From all the hiding away Band of Skulls have been doing since the release of their Friends EP in early 2010, it appears that the Southampton trio have perhaps spent too much time grooming their beards than perfecting their beardy blues rock. Naturally an exception to the beard rule, lone-femme Emma Richardson seems to save Sweet Sour single-handedly, charming us with dazzling folk-vocals on tracks such as 'Navigate' – the only point in the album where we get any sense of true work that’s gone on in the past few years.

Sweet Sour’s slightly backward thinking blues-rock isn’t completely uninspiring, in fact the skilful frets of ‘You Aren’t Pretty but You Got it going on’ perfectly carry the gritty rock sound Band of Skulls are known for. It’s not that it’s painful to listen to, not in the slightest. The only pain lies with the lingering fear of closing your eyes and waking up back in 2009, or even back in Jack White’s early days. This is in fact far from a bad thing, nonetheless the progression the band seem to have made is glacially paced. We like that dark Dead Weather style sound that you’ve got going on but its shamefully lacking a fresh twist.

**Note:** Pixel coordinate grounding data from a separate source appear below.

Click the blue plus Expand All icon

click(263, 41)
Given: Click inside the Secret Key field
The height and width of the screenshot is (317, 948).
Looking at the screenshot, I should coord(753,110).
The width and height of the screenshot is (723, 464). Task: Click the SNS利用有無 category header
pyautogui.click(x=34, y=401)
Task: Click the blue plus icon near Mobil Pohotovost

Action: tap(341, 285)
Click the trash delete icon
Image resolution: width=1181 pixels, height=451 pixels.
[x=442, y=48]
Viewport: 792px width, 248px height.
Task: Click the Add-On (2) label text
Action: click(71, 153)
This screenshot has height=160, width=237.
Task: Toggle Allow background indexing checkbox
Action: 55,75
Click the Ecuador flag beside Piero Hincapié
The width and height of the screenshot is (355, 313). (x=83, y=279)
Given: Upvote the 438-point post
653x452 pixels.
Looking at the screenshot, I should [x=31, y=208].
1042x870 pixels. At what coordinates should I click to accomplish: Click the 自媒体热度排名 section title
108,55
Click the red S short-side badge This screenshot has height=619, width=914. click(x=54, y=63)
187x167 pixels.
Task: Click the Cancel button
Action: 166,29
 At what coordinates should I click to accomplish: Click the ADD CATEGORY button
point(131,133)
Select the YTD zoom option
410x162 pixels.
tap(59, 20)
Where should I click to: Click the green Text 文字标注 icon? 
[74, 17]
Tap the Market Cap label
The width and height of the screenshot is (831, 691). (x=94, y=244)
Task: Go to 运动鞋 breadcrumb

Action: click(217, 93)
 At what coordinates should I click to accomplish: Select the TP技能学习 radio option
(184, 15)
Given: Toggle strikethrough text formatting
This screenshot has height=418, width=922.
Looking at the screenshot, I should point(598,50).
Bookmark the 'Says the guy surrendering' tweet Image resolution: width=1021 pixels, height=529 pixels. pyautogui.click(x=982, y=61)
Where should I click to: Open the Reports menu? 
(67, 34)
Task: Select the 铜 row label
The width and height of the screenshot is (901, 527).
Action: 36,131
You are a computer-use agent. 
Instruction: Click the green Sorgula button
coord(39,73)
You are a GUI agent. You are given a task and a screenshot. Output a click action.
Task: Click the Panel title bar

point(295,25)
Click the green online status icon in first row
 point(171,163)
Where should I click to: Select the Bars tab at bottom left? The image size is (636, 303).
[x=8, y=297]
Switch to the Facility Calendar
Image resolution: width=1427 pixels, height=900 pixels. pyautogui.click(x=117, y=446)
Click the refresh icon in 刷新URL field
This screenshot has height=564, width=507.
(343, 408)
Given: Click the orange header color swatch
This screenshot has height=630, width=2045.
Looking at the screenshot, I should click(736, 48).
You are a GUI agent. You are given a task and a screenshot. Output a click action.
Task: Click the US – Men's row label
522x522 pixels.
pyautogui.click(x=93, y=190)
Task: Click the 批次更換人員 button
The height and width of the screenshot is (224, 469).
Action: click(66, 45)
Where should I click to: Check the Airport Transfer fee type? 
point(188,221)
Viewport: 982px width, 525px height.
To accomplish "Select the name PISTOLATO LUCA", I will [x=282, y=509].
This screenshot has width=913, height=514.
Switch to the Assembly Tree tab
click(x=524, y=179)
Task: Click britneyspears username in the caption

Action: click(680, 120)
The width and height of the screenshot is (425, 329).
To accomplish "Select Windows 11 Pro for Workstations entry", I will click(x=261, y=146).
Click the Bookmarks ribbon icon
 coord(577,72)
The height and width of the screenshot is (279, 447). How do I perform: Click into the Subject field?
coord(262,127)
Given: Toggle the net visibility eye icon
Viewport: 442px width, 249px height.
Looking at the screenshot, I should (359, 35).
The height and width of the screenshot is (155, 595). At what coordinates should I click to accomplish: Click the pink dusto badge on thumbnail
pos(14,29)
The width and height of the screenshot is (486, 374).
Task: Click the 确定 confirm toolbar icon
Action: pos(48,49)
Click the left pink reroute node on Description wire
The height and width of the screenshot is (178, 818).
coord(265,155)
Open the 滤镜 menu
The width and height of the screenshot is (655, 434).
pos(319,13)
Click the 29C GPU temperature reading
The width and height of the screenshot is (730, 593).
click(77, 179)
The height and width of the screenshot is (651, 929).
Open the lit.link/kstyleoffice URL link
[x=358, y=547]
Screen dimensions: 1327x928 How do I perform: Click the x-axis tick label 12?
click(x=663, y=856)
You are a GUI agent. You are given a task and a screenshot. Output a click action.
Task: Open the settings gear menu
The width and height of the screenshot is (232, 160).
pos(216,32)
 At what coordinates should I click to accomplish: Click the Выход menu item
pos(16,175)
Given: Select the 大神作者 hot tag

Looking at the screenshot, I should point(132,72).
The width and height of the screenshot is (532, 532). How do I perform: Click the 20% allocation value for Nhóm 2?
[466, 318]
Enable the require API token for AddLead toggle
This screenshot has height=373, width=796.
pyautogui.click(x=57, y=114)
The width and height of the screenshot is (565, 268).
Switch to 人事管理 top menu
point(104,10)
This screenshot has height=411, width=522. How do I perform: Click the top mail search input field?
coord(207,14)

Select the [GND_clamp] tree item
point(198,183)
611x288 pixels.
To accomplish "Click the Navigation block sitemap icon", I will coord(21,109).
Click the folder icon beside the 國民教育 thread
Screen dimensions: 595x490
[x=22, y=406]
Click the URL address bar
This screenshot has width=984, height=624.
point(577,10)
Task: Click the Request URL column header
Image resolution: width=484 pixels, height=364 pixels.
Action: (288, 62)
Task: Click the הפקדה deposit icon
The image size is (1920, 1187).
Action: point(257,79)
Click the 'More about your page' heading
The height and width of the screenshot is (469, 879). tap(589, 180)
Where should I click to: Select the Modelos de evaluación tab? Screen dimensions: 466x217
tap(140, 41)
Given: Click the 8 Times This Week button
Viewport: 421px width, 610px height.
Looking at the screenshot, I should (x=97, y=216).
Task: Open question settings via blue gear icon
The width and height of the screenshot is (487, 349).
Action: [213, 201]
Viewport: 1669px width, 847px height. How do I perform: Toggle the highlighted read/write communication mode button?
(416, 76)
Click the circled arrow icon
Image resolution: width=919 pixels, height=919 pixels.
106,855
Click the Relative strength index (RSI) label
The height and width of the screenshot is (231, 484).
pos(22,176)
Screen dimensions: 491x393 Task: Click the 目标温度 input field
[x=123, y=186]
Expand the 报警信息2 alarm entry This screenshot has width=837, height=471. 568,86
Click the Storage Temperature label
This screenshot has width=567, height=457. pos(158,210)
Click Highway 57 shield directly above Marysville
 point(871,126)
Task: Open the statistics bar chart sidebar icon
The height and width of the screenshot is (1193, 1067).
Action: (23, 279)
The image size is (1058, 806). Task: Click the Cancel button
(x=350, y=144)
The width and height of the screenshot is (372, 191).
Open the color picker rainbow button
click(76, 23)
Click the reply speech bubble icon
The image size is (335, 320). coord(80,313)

They’re successfully providing what (I suppose) we ‘want’, but Sweet Sour as an album isn’t what we need, we could have just listened to debut album Baby Darling Doll Face Honey and got enjoyment from its punch at the time. With Sweet Sour we know what to expect, there isn’t the excitement a new release should have – especially from a band that haven’t been constantly appearing on our musical radar recently.

Perhaps Band of Skulls were hoping for a storming return of sweaty rockers, intending to ride into our ears on the backs of releases from bands such as The Black Keys. It’s not to say that Band of Skulls wouldn’t have had the ability to go it alone, if perhaps the past few years had been spent more on grooming (the music, not the facial hair), perfecting that gnarly and gritty sound they gave us back in ’09.

With the album even including a generic mid-point tempo drop in the form of moping ‘Lay My Head Down’ (title screaming with unexciting foreseeable boredom), Band of Skulls really have failed to squeeze a possible inch of originality into the format of their album. Ultimately, Sweet Sour isn’t total rubbish, Band of Skulls are still giving us Southampton’s answer to American blues-rock, but it just lacks imagination. Sit listening and the album’s duration will pass comfortably. No real highlights and nothing to offend or shock you, Sweet Sour does deliver what you want, an enjoyable if grossly unoriginal second album.